The protections being put in place by the FAA closely resemble those adopted in other countries, where all data are de-identified with respect to flight number or crew and, typically, only a company computer-systems analyst and a pilot-union nominee have access to those specifics. In Continental's agreements with the union, in an event such as a gross exceedance or a deliberate violation where individual corrective action is indicated, the union nominee provides the information to the union, which provides counselling, recommends additional training, or accedes to disciplinary action, according to the seriousness of the event.

Although most airlines have installed QARs on the basis of safety enhancement alone, and funded them from their safety budgets, the spin-off benefits are huge. British Airways, for example, maintains that it can now keep engines on-wing in its 747-400 fleet for 30% longer, because it can rule out false exhaust-gas-temperature exceedances and similar problems, rather than carrying out a precautionary engine change. United has already begun to save money on A320 flap-track replacements, because it identified, from QAR data, a systemic problem with pilots lowering the flap at excessive speed, which was causing extreme wear on flap tracks and rollers.

Soon after Qantas introduced the 747-400, the airline's QAR programme noted a high incidence of over-rotation and low initial climb-out speed on de-rated take-offs. Procedures for interpretation of flight-director commands for this aircraft have now been addressed in simulator training.

The FAA has commissioned Universal Technical Resource Services to develop quick start-up programmes for carriers and, separately, to examine cost benefits. Meanwhile, Penny & Giles, a major supplier of QARs, acknowledges: "Despite the tremendous flight-safety benefits, many operators require a more tangible return on investment."

The company has developed several examples of estimated cost savings. For example, based on a fleet of 20 four-engined aircraft operated for 4,000h a year, a saving of $900,000 can be gained from measurement of engine de-rate on take-off and climb-out, which allows engine manufacturers, regulatory agencies and airlines to recalculate the number of cycles between engine removals and overhauls, and provides maintenance credits on Group A and hot-section components. Although one airline has claimed 35% on-wing extensions, even 15% can increase on-wing time by 600h.

INDIVIDUAL PLANNING

Fuel management and tailoring uploads to the specific fuel consumption of individual aircraft, based on QAR-derived fuel-consumption data rather than flight planning on worst-case fuel consumption, is another advantage.
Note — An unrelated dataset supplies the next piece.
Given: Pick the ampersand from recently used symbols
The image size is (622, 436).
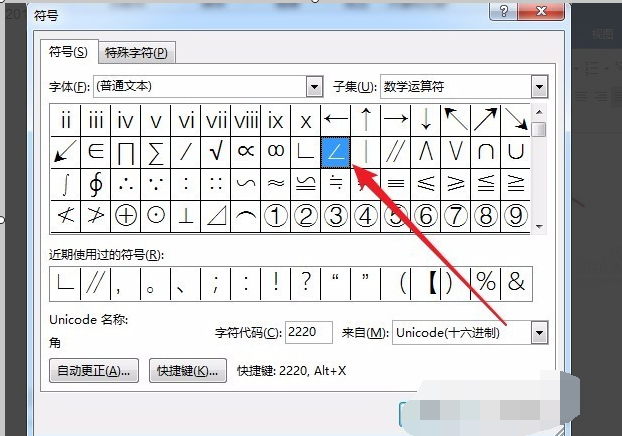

The study says: "Even including full reserves and additional safety margins to eliminate a 'low-fuel' condition, a very conservative 0.1% saving, based on a 300-aircraft fleet size with an annual fuel consumption of 1.5 billion [US] gallons [5.7 billion litres], could save $1 million annually."

Using the QAR as a mass storage device and analysing the data on the ground also avoids the use of flight-critical software and is more economical for non-real-time applications than are some airborne-aircraft condition-monitoring systems. Penny & Giles estimates typical savings of $15,000 per aircraft per year.

The company quotes several other examples, all clearly illustrating positive cost benefits, and identifying the QAR as delivering not only no-cost enhancements to safety, but also notable operating economies.

Qantas, which first installed QARs along with data-extraction and analysis systems in the late 1980s, says that current systems, while vastly superior in capability, cost less than those available at that time.